Aussies cash flow in the green as unemployment rate falls

The fact that Australians are more likely to meet their expenses without having to dip into their savings may come as a surprise against a background of ongoing high unemployment, but that's the latest from an RFi survey conducted in July 2013.

According to a survey from RFi conducted in July 2013, Australians were significantly less likely to need to dip into their savings to meet everyday living expenses than they had been in November 2012.

In fact, the proportion of Australian savers who have dipped into their savings in order to fund their lifestyle sits at its lowest level. Only 57% of savers surveyed by RFi in July had dipped into their savings to fund their lifestyle, which was significantly lower than the 60% who had done so in November 2012.

These findings align with labour force statistics released yesterday showing the unemployment rate has fallen to a surprise 5.6% The Australian economy generated an addition 9100 job in September as the unemployment rate slipped from Augusts four-year high of 5.8%

Amongst the new jobs creates in September, full-time positions rose by 5000 while part-time jobs increased by 4100.

Despite the influx of new jobs, the proportion of savers whose primary savings goal was to be prepared for 'unexpected expenses' has been steadily decreasing.

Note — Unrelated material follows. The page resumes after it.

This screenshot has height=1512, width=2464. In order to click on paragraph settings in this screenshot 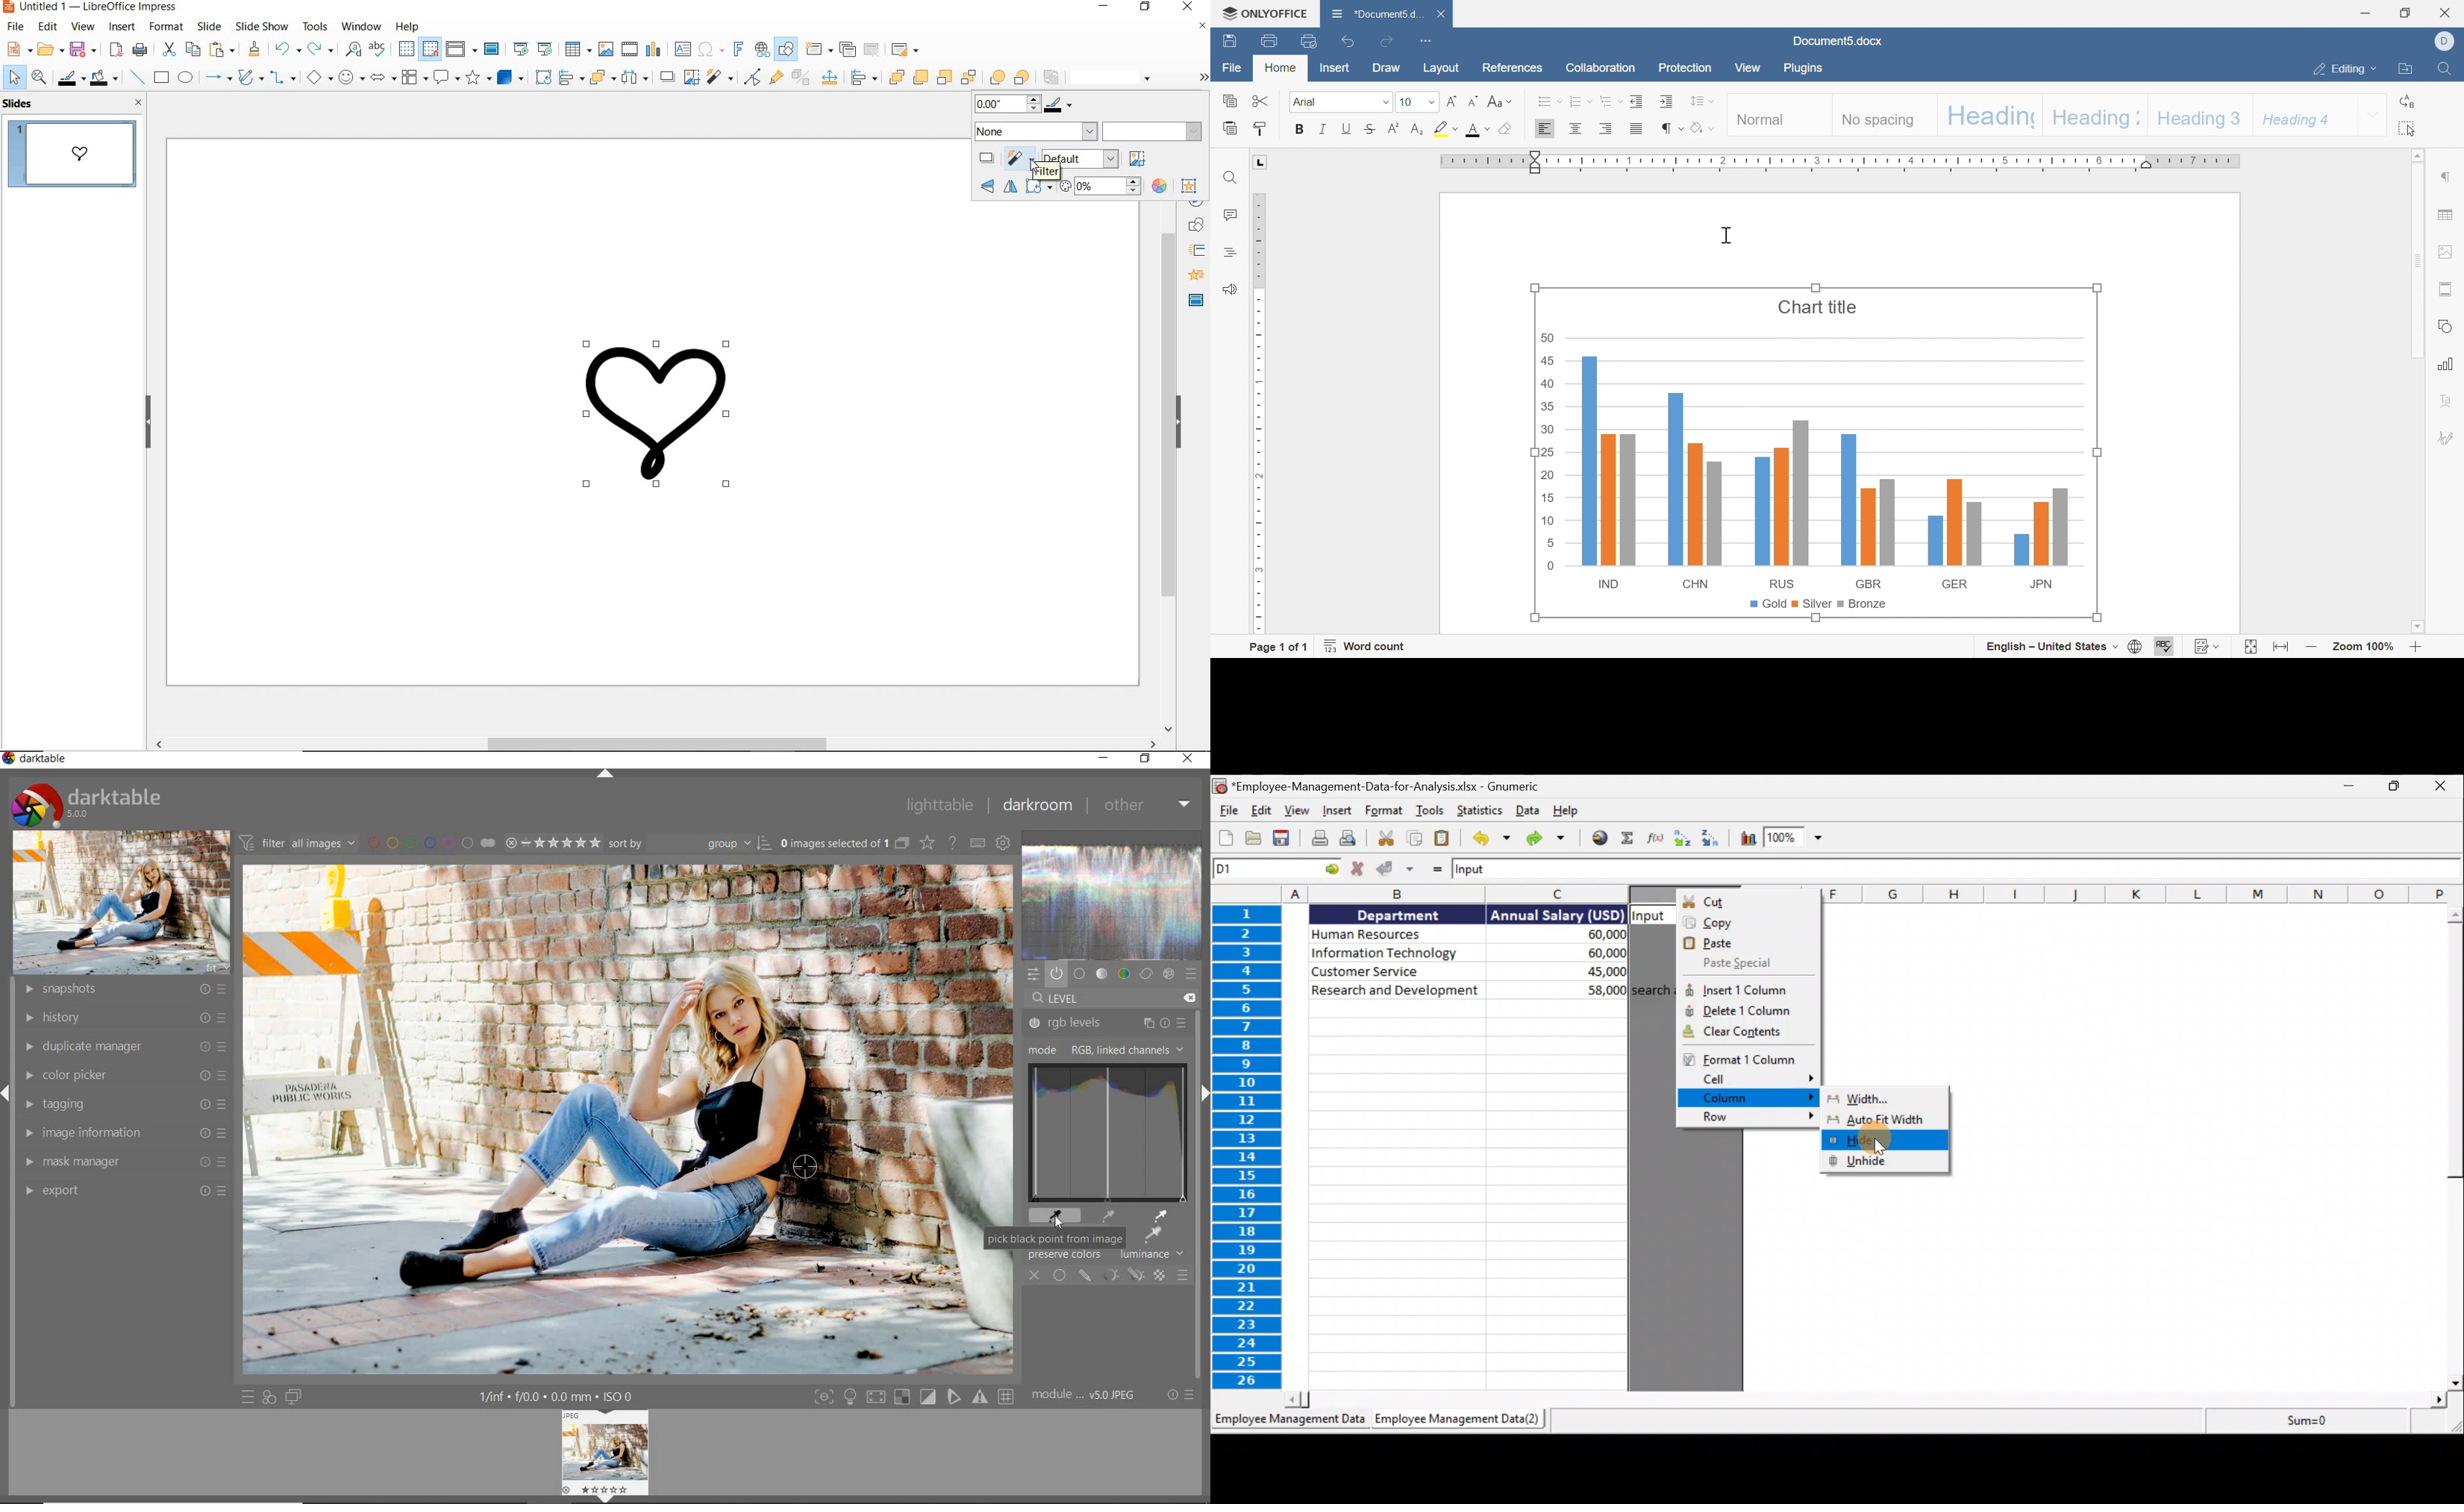, I will do `click(2445, 177)`.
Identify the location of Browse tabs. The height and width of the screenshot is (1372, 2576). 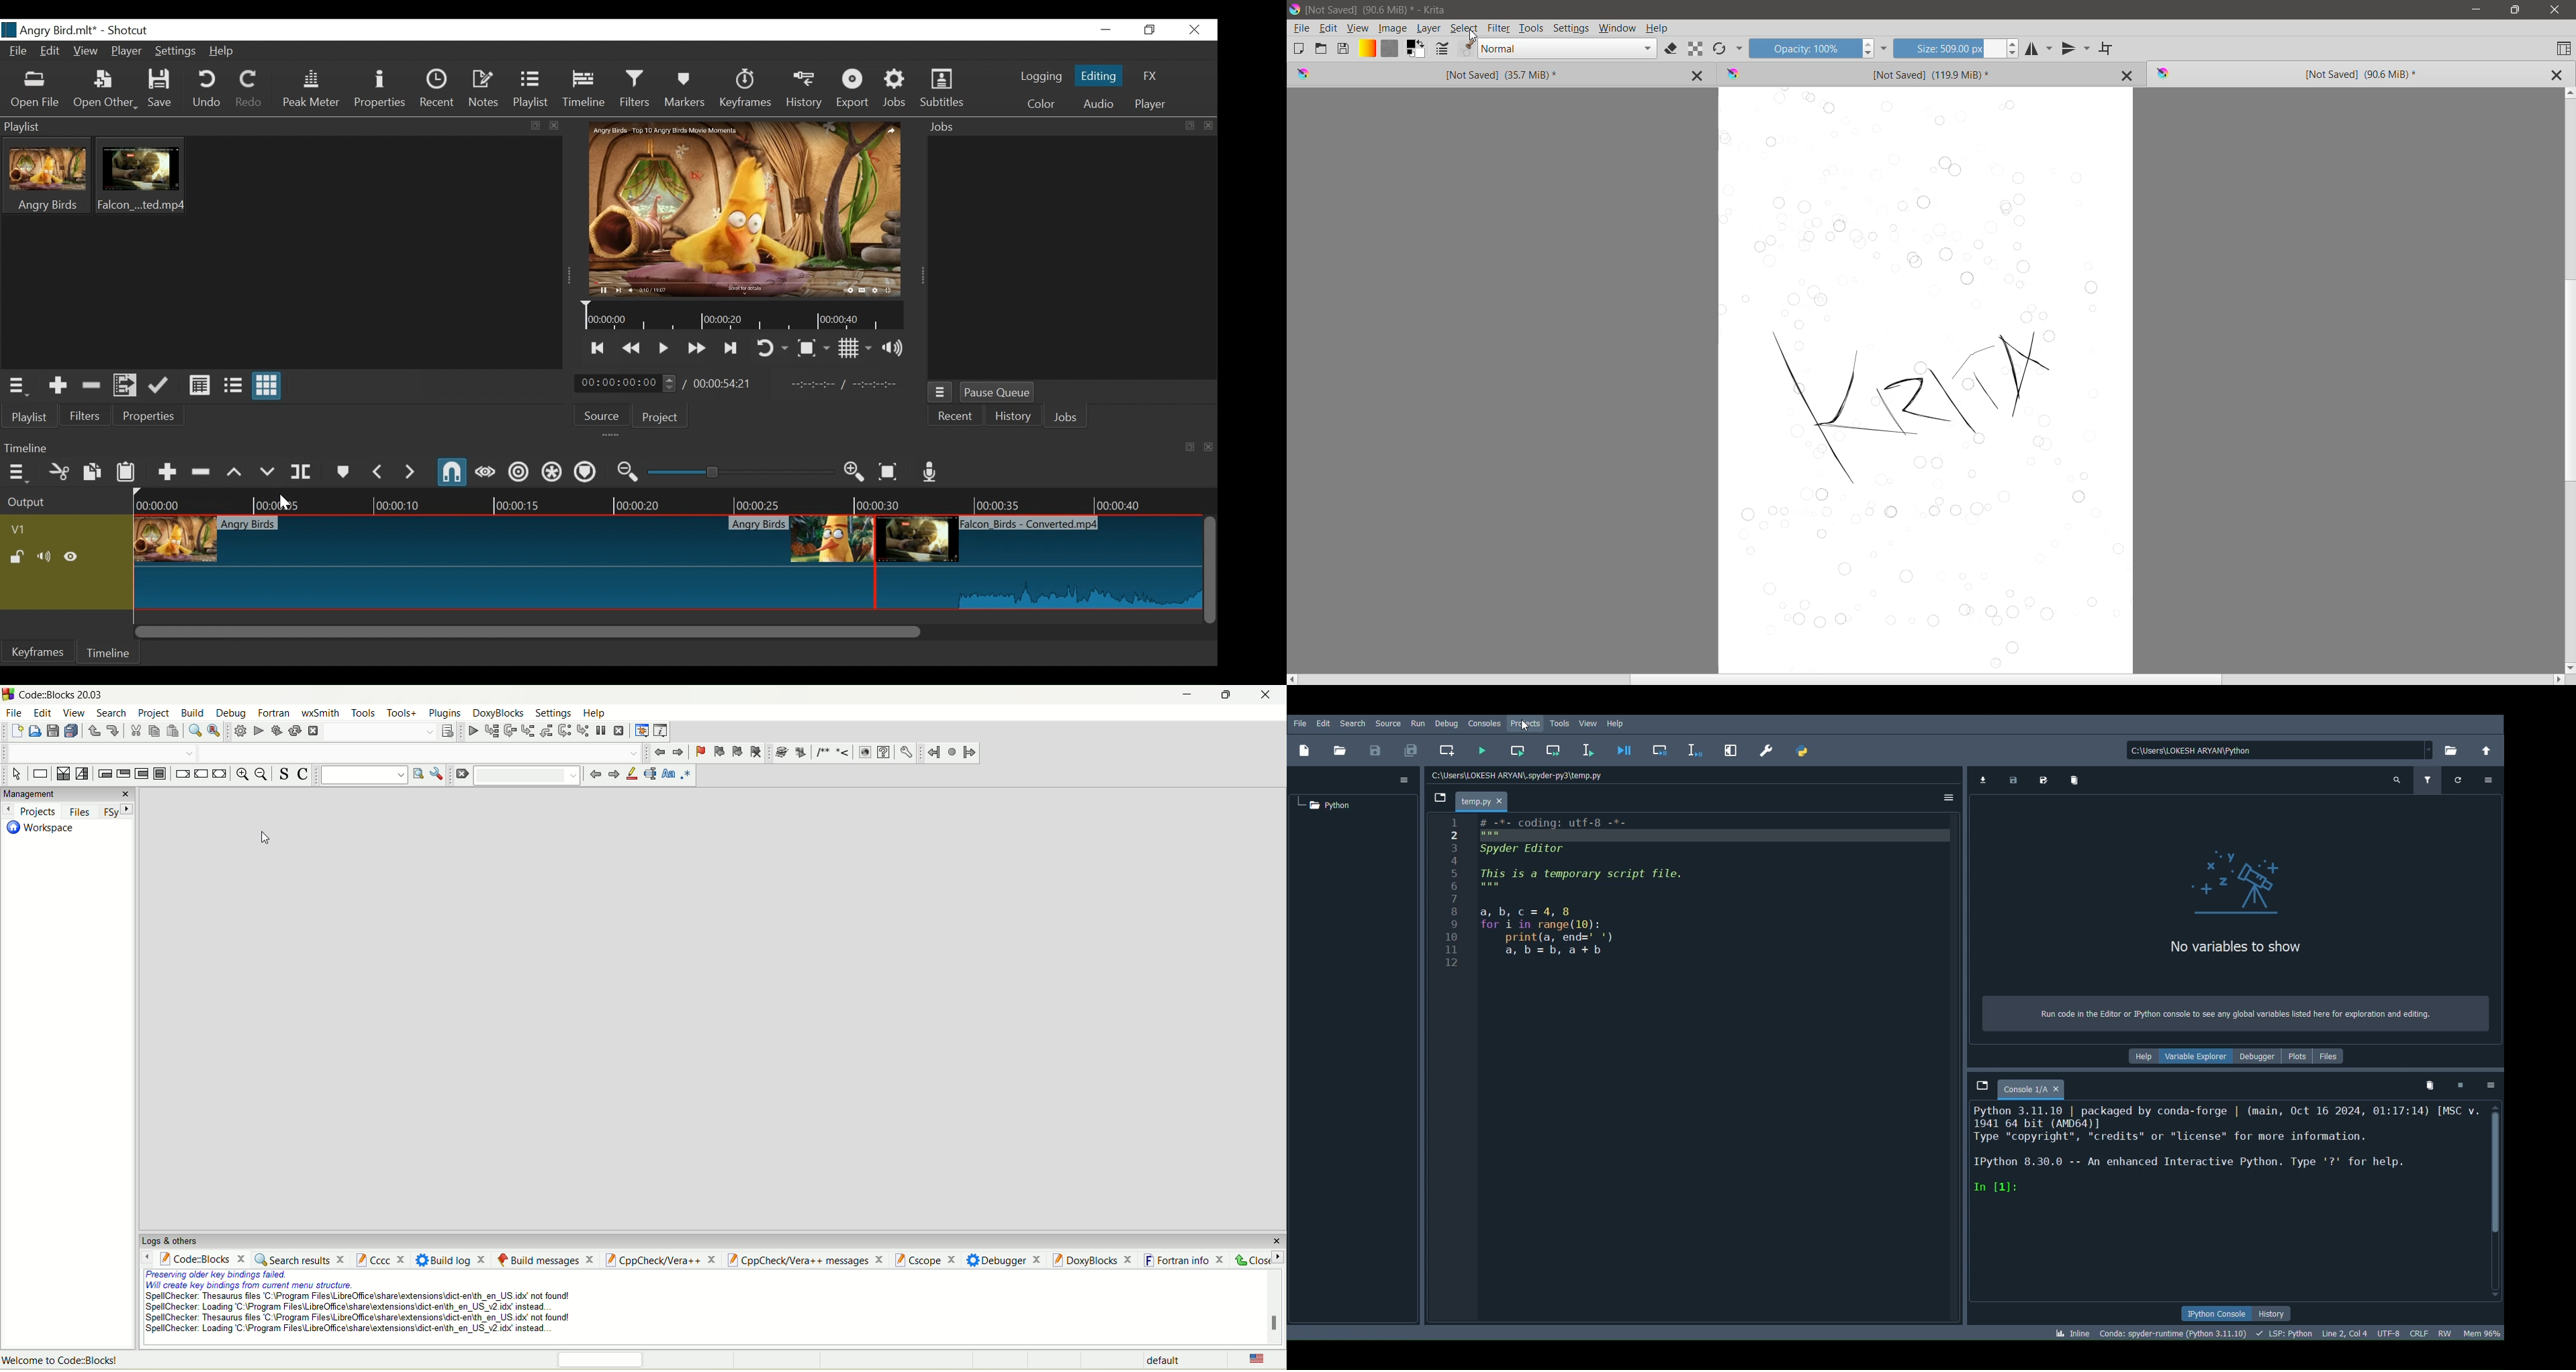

The banking industry also saw as corresponding decrease in the growth of deposit books. According to Apra data, Bank retail deposits increased by only 0.3% in July at an annualised rate of 3.6%, which is much lower than the average rate of 8-9% seen over the past few years. This decrease in growth may largely be due to the Reserve Banks recent cash rate cuts that caused a fall in interest rate returns possible through savings accounts.

RFi research has also shown that the average number of savings accounts per saver has increased in 2012 but remained steady through 2013 suggesting that current savers have been disinclined to open new savings accounts.